弄堂的人都晓得,当初,三层阁爷叔是落难住到三层阁里的,三层阁爷叔到底为啥落难,却没有人晓得,伊自家从来不曾讲过,外头流传的讲法倒蛮多,连猜带蒙,流传出来有好几只版本,有的讲,三层阁爷叔欢喜白相,钞票统统白相光了;也有讲,三层阁爷叔年纪轻的辰光,比较花,欢喜女人,一来二去,钞票被女人骗走了;比较靠谱的讲法是,解放以后,伊做生活的洋行里的洋主人逃走了,三层阁爷叔丢掉了生活,闲话瞎讲,差点吃官司,从跑街先生落到了流落街头,没有了先生的头衔,成了“跑街”的瘪三,从上只角搬住到了老弄堂里,连女眷也养不活,就把女眷送回宁波,跟爷娘一道过,女眷一走交关年,两个人一直分居两地……
这段历史不光彩,是落面子的事体,三层阁爷叔讲不出口,一直是瞒瞒藏藏。所以,连三层阁爷叔有女眷,弄堂里也少有人晓得,有人还以为三层阁爷叔是个光棍。
啥人也没有想到,三层阁爷叔不但有女眷,这趟三层阁爷叔接女眷回上海,要常住了,不再回宁波,夫妻两个人团圆了,异地分居的生活,从今早开始,算是结束了。
还有一条可以惊掉人下巴的消息!据弄堂外头传过来的可靠传闻讲,三层阁爷叔正在紧锣密鼓地准备寻觅一处新的住所,看样子他是打算彻底搬离这条陈旧的老弄堂了!要彻底搬离三层阁了。
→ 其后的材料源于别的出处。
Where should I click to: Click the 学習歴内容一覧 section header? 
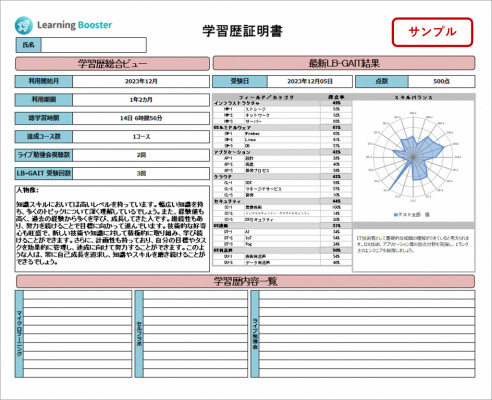coord(245,281)
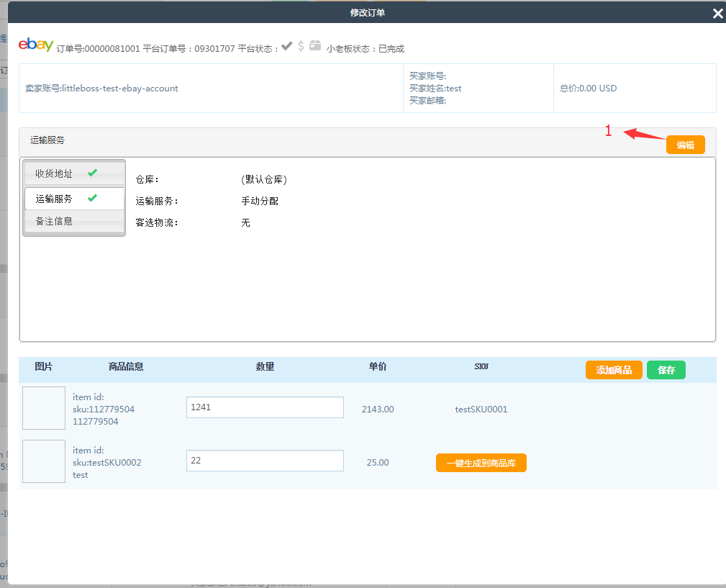Screen dimensions: 726x588
Task: Click the 添加商品 button
Action: point(614,370)
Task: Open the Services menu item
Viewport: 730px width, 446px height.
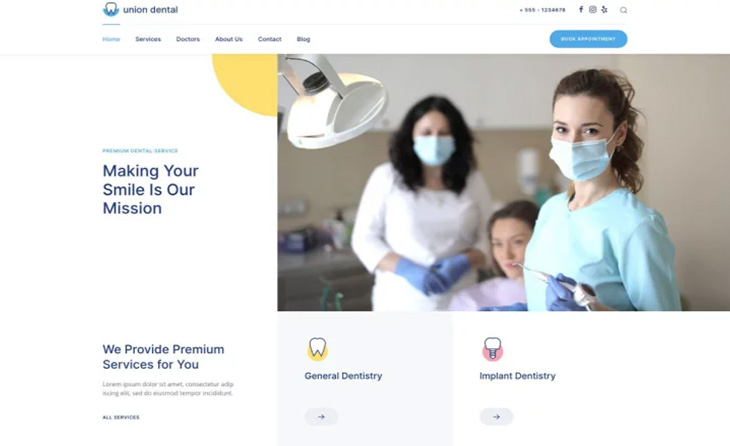Action: click(148, 39)
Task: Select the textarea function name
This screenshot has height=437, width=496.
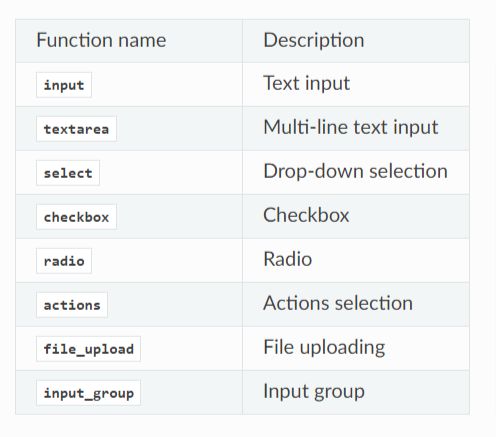Action: [x=76, y=129]
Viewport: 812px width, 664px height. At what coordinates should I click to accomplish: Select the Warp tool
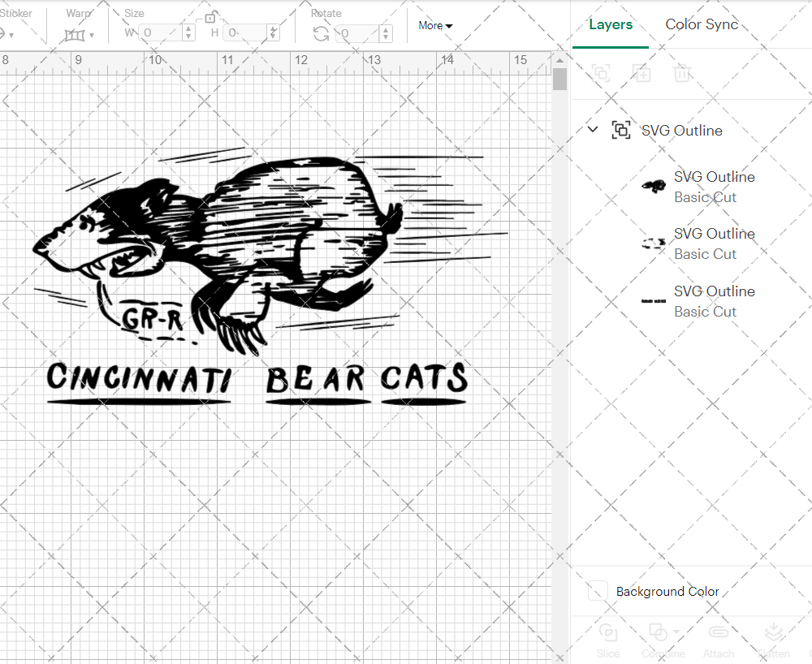pos(76,34)
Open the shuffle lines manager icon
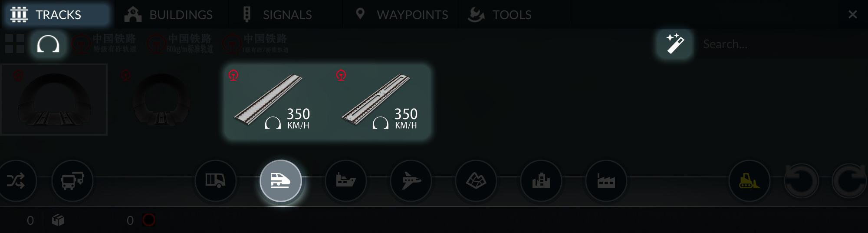Image resolution: width=868 pixels, height=233 pixels. (x=16, y=181)
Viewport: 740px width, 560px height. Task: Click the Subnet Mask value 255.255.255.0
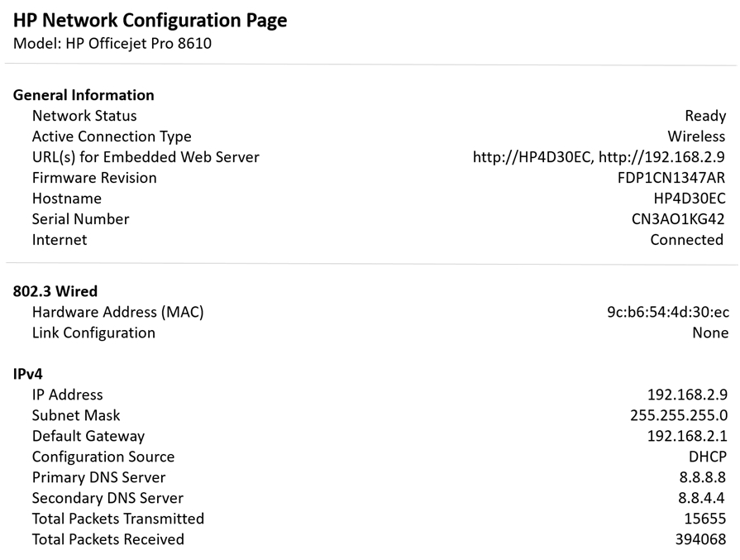tap(679, 415)
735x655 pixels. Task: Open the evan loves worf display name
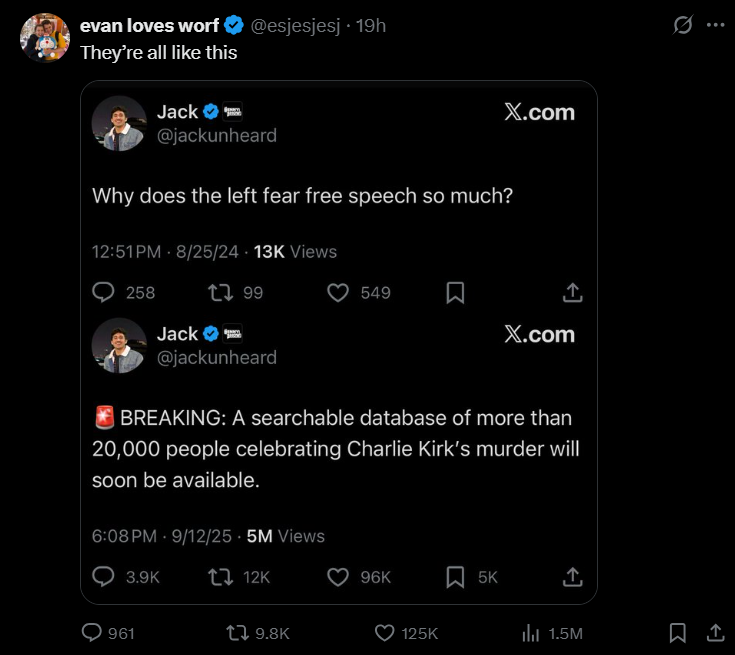(x=149, y=26)

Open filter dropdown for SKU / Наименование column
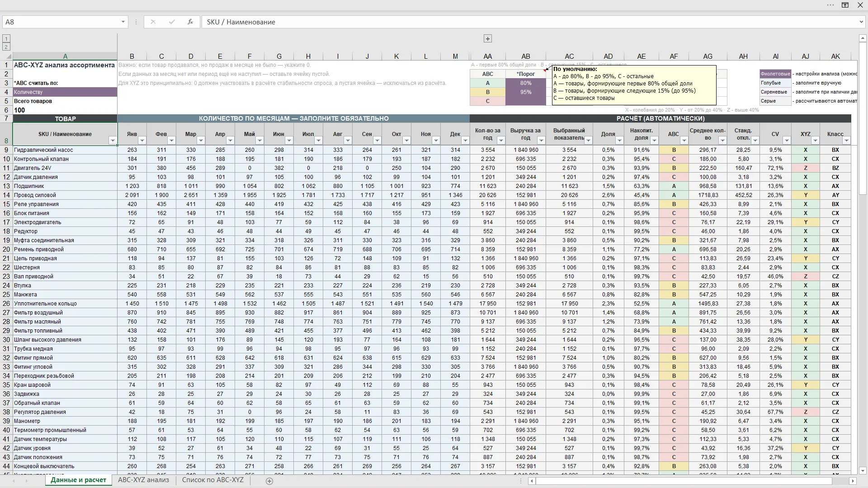(113, 141)

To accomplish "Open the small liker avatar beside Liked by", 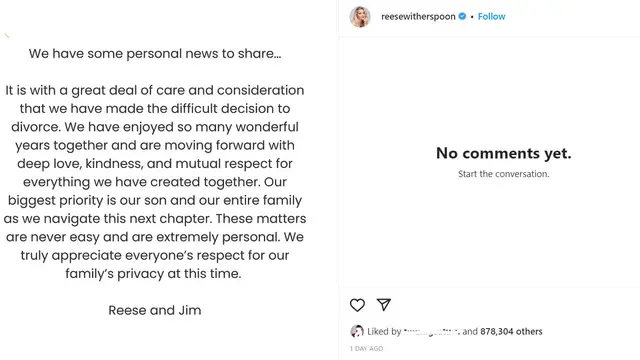I will 357,331.
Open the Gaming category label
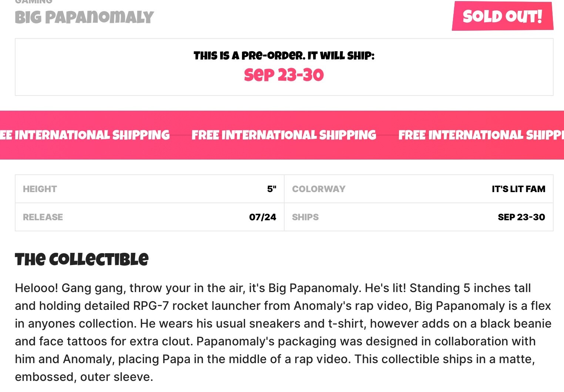564x392 pixels. [34, 2]
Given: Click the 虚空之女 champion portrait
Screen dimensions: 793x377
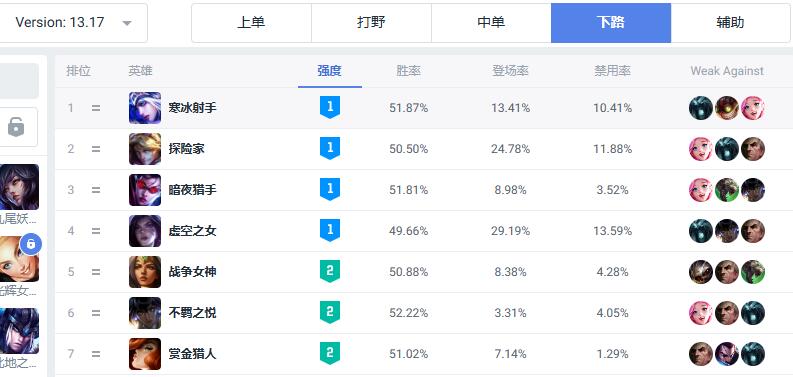Looking at the screenshot, I should pos(145,231).
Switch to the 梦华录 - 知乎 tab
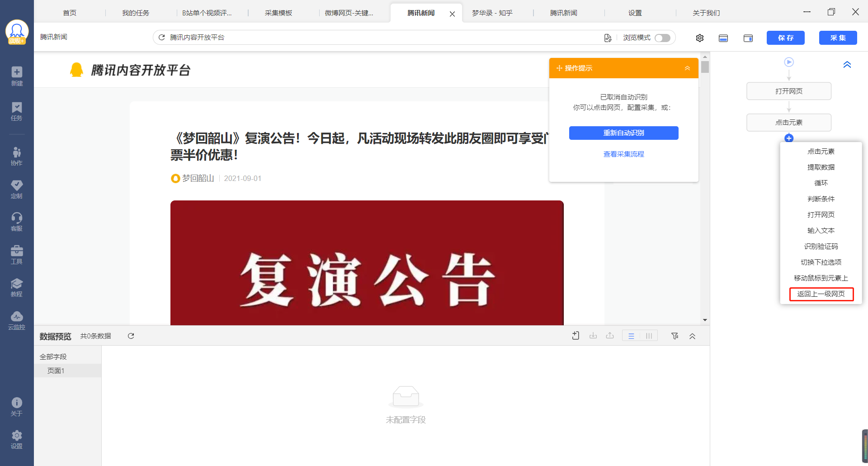The height and width of the screenshot is (466, 868). (492, 13)
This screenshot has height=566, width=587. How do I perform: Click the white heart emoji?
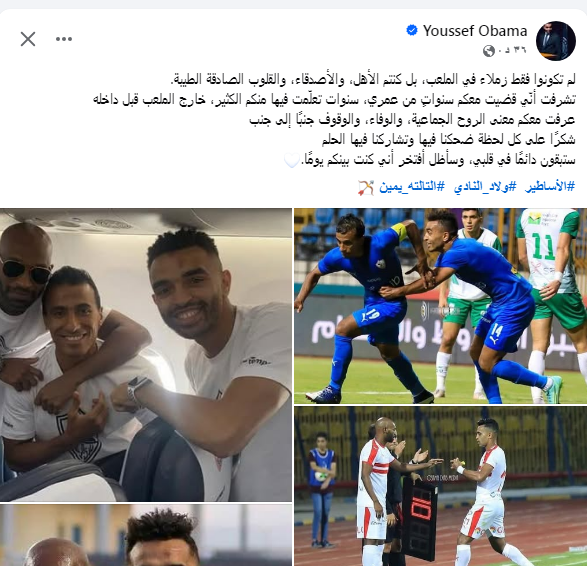tap(292, 161)
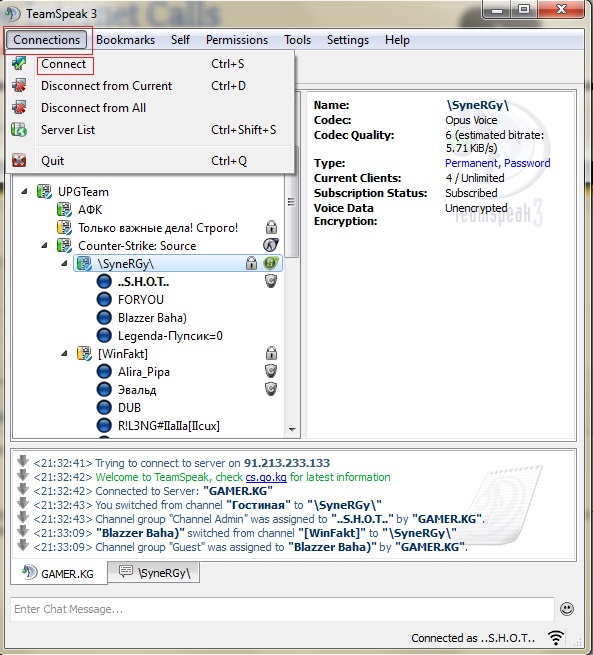Click the Counter-Strike: Source channel badge icon
The width and height of the screenshot is (593, 655).
click(271, 245)
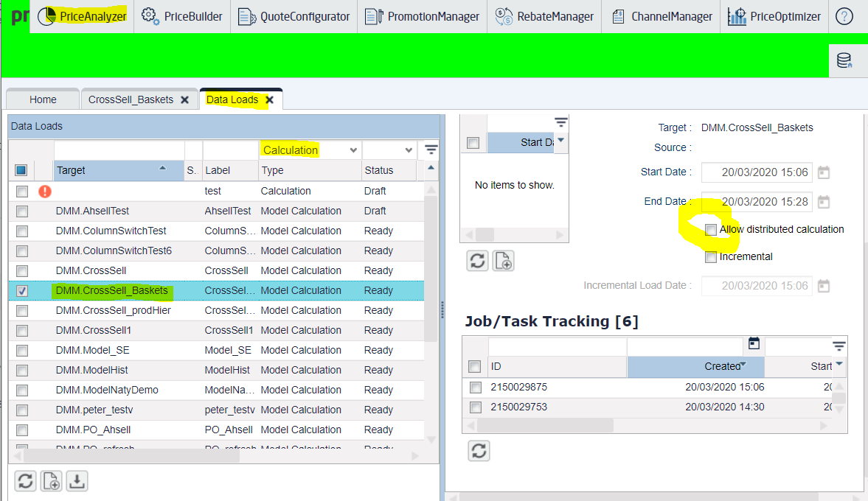Check the DMM.CrossSell row checkbox
868x501 pixels.
point(22,271)
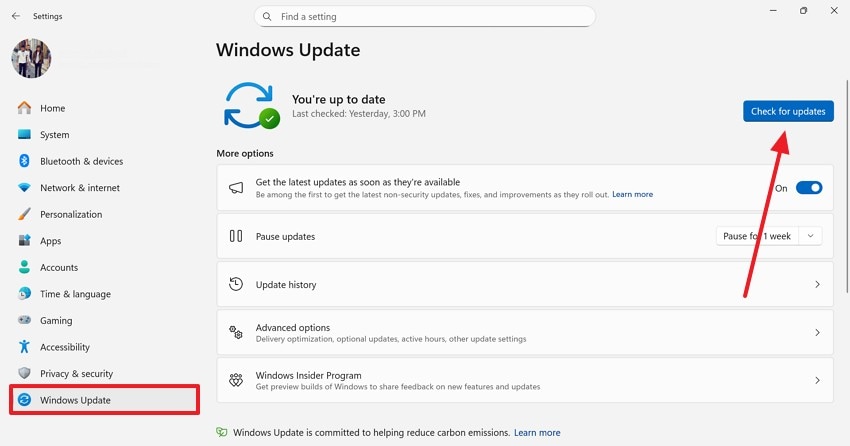Click the Network & internet wifi icon
This screenshot has width=850, height=446.
coord(25,188)
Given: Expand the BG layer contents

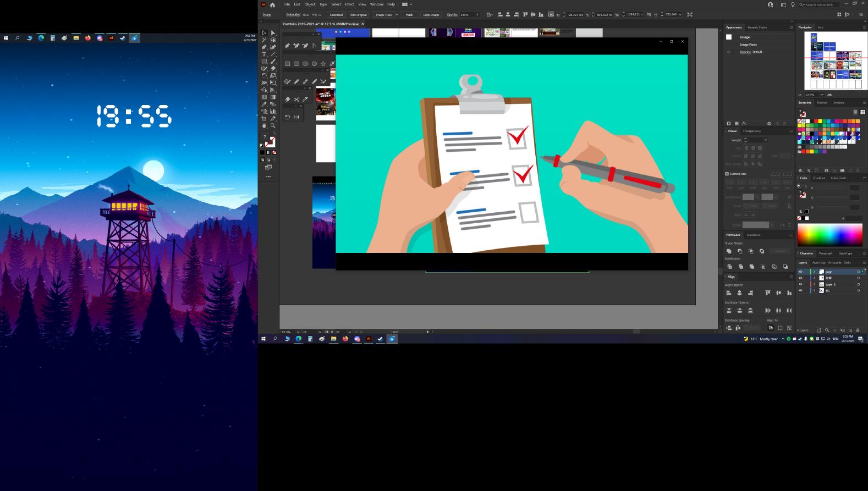Looking at the screenshot, I should click(x=814, y=290).
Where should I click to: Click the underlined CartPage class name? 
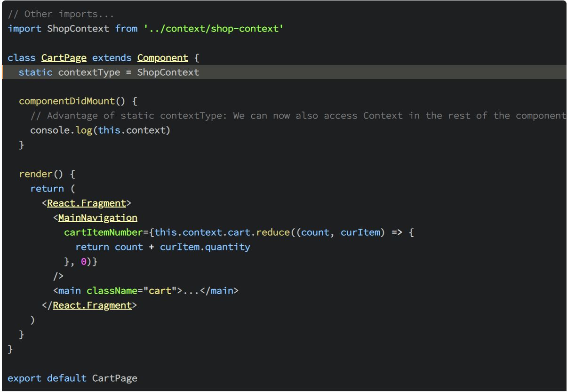tap(64, 57)
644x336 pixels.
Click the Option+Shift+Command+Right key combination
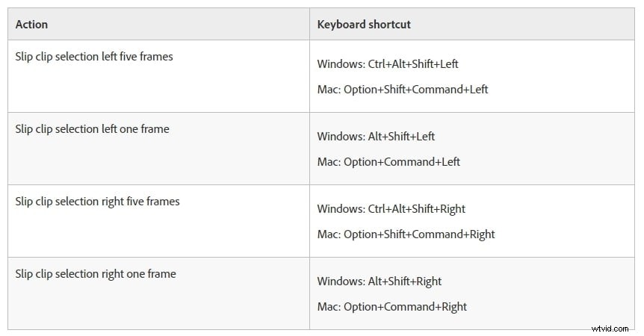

不过嘛,这桩事体,眼门前也仅仅只是处于秘密的筹备阶段,弄堂里的左邻右舍们对此还一无所知!可以想象得出,要是有哪一天,大家突然晓得了这个消息,肯定会惊讶得合不拢嘴巴!像听到了天方夜谭一样,到辰光,大家肯定会四处奔说,交头接耳、议论纷纷:“哎呀呀,这个三层阁的爷叔到底是从啥地方搞来的钞票呀?难道是交了啥格狗屎运?难道是拾到了金条?还是走夜道,摸了有铜钿人家的屋里?还是还有啥不为人晓得的赚钞票的歪门邪道......”
讲句老实闲话,所有的议论,都有点冤枉了三层阁爷叔,首先,三层阁爷叔并不是要搬出老弄堂,而是看中了弄堂口头的木头房子,伊看到宁波女人被派出所捉进去已经交关辰光了,一时三刻肯定出不来了,说不定还会吃官司,劳动改造几年也说不定。三层阁爷叔觉得,木头房子要弄到手也不难。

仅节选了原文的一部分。